Closed rebeccabilbro closed 7 years ago
good (terrible) example: https://www.ssa.gov/foia/html/FY08CSV.csv
another great one: http://www.planecrashinfo.com/1920/1920.htm
Great examples - I definitely noticed all the error messages that came up as you were experimenting! The actual error seems to be a Unicode decoding error, which is actually potentially more serious. It leads to the question of whether or not these files are actually unicode encoded or if they have some other scheme (making things way more difficult).
Hmm, sounds like it's potentially related to my #43 then?
Potentially, though encoding detection is more of an annoying task that's tough to figure out. You could use the file
command in your terminal to see if your computer knows the encoding. It's definitely something I'll take a look at.
Found some more test data that might help with this issue, see: https://github.com/okfn/messytables/tree/7e4f12abef257a4d70a8020e0d024df6fbb02976/horror
Ok, so specifically for the files that @rebeccabilbro first linked, in terms of unicode decode errors, this problem has been solved, assumedly from the python 3.x upgrade in which the default python encoding is utf-8 instead of ascii so these utf-8 (or utf-8 subset) encoded files no longer caused unicode errors. Specifically I today tested the CSVs from https://www.ssa.gov/foia/html/FY08CSV.csv and https://catalog.data.gov/dataset/veterans-health-administration-2008-hospital-report-card-patient-satisfaction, and the HTML from http://www.planecrashinfo.com/1920/1920.htm, with both file storage and S3 backend and none of them caused an error.

# [THE DATA]
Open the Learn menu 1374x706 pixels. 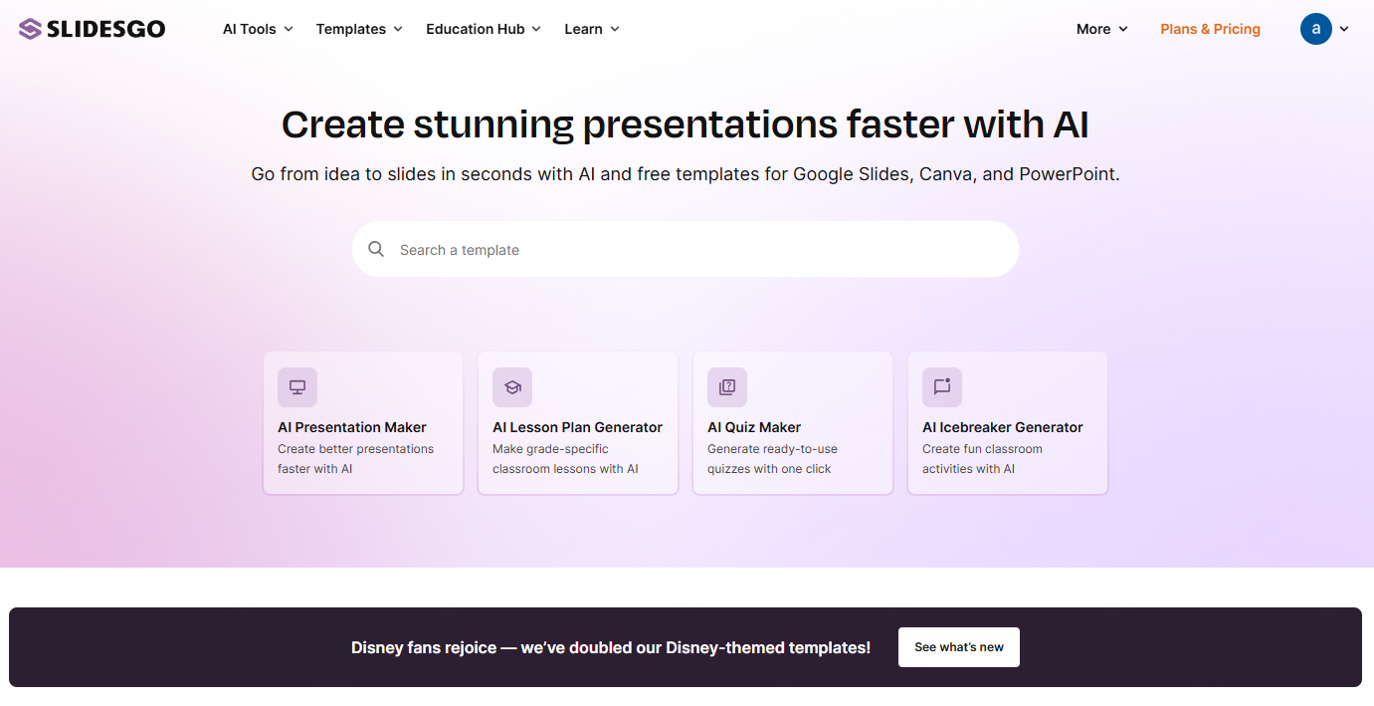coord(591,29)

* * *

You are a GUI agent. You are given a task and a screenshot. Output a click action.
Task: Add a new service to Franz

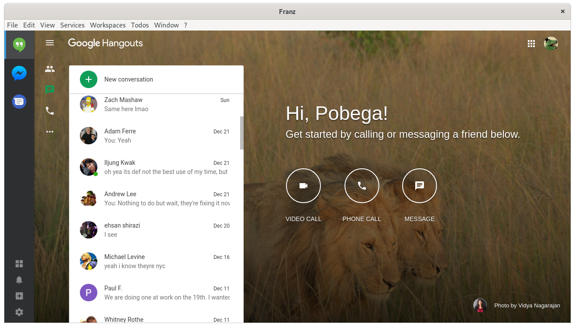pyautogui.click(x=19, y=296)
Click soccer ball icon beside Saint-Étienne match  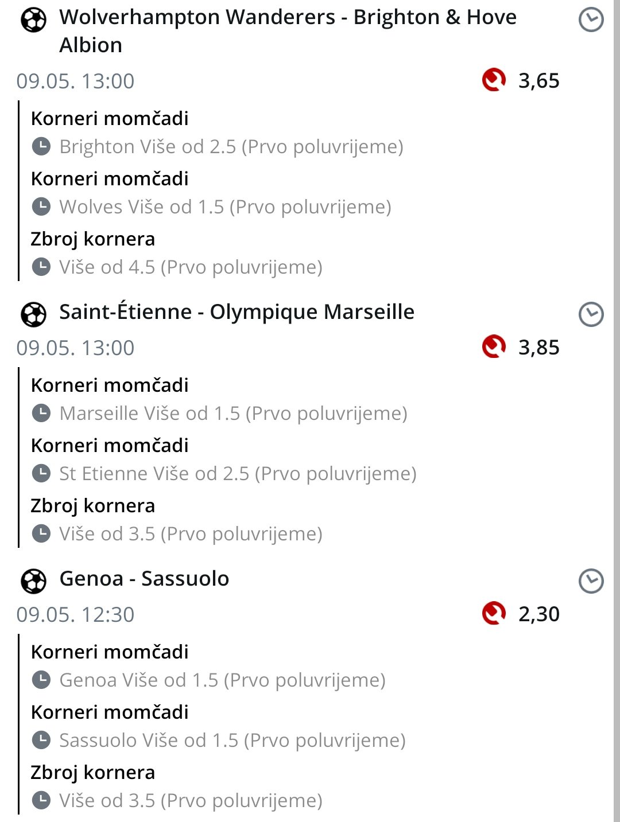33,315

# [REQUIRED TASKS]
1) In the discussion of Unicode decoding errors in messy data files, what change in the Python 3.x upgrade is assumed to have solved the problem?
2) Write the next part of the discussion of Unicode decoding errors in messy data files, picking up after its final post.
You can set the records aside; they aren't needed here.

# [RESPONSES BY TASK]
1) The default Python encoding became utf-8 instead of ascii.

2)
How we want to deal with files in encodings that are not utf-8 encoded is a much broader question. For example a utf-16le encoded file (i.e. https://github.com/okfn/messytables/blob/7e4f12abef257a4d70a8020e0d024df6fbb02976/horror/utf-16le_encoded.csv) won't work right now since utf-16le isn't a subset of utf-8, but I'm not sure yet if we really care. IMHO, it was unreasonable to expect ascii encoding, but is not unreasonable to expect utf-8/utf-8-subset encoding.
So, given all of that I am going to close this issue in terms of the scope of the initial bug. However I will make a note on the roadmap issue for consideration more generally about how we want to deal with non-utf-8-subset encodings in this project for the future. cc @rebeccabilbro @ojedatony1616 @bbengfort @looselycoupled
I'm getting an error when I attempt to upload datasets that have missing values in some of the columns/rows. Noticing this because a lot of gov't datasets use the first few rows of a table to provide metadata info.